Now lets assume that inside my application, I want to display the sender's username on every message.

Querying the username for every single message is obviously bad, so one of the solutions that I found was to duplicate the username in every message.

The messages node will now look like so:

messages: {
    gid1: {
        mid1: {  //A message id using push()
            sender: uid1
            username: "user1"
            message: "hello"
            timestamp: 12839617675
        }
        mid2: {
            sender: uid2
            username: "user2"
            message: "welcome"
            timestamp: 39653027465
        }
        ...
    }
    ...
}

Now I want to add the option for the user to change his username.

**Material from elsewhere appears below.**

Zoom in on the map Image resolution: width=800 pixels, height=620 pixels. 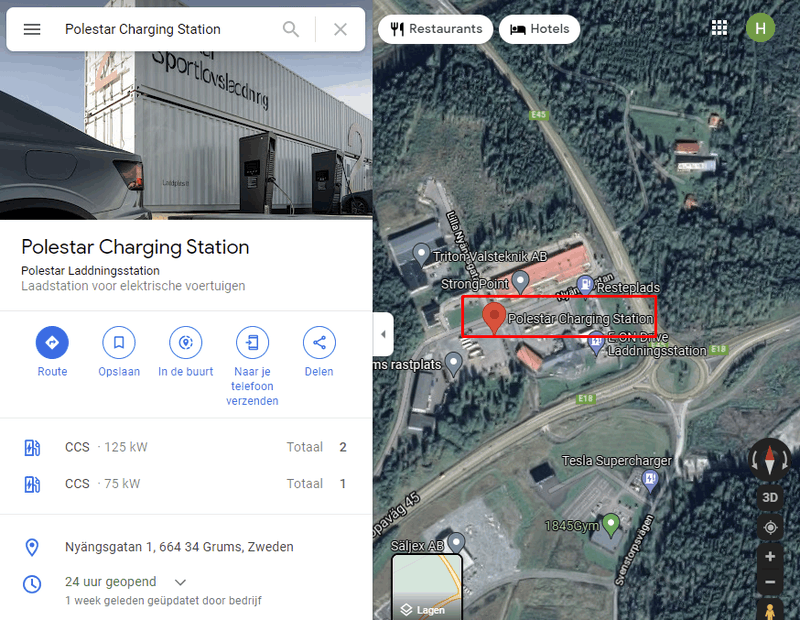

So if a user decides to change his username, it has to be updated in the users node, and in every single message that he ever sent.

If I would have gone with the "listener for every message" approach, then changing the username would have been easy, because I would have needed to change the name in a single location.

Now, I have to also update the name in every message of every group that he sent.

I assume that querying the entire messages node for the user id is a bad design, so I thought about creating another node that stores the locations of all the messages that a user has sent.

It will look something like this:

userMessages: {
    uid1: {
        gid1: {
            mid1: true
        }
        gid3: {
            mid6: true,
            mid12: true
        }
        ...
    }
    uid2: {
        gid1: {
            mid2: true
        }
        gid5: {
            mid13: true,
            mid25: true
        }
        ...
    }
    ...
}

So now I could quickly fetch the locations of all the messages for a specific user, and update the username with a single updateChildren() call.

Is this really the best approach? Do I really have to duplicate so much data (millions of messages) only because I'm referencing a dynamic value (the username)?

Or is there a better approach when dealing with dynamic data?

123
  • 545
  • 6
  • 12
  • 1
    Lots of good answers already. I'll just link to an answer I wrote a while ago about how to write the fanned-out/denormalized data in case you choose that route: http://stackoverflow.com/questions/30693785/how-to-write-denormalized-data-in-firebase – Frank van Puffelen Jun 04 '16 at 16:01

3 Answers3

3

This is a perfect example of why, in general, parent node names (keys) should be disassociated from the values they contain or represent.

So some big picture thinking may help and considering the user experience may provide the answer.

Now lets assume that inside my application, I want to display the sender's username on every message.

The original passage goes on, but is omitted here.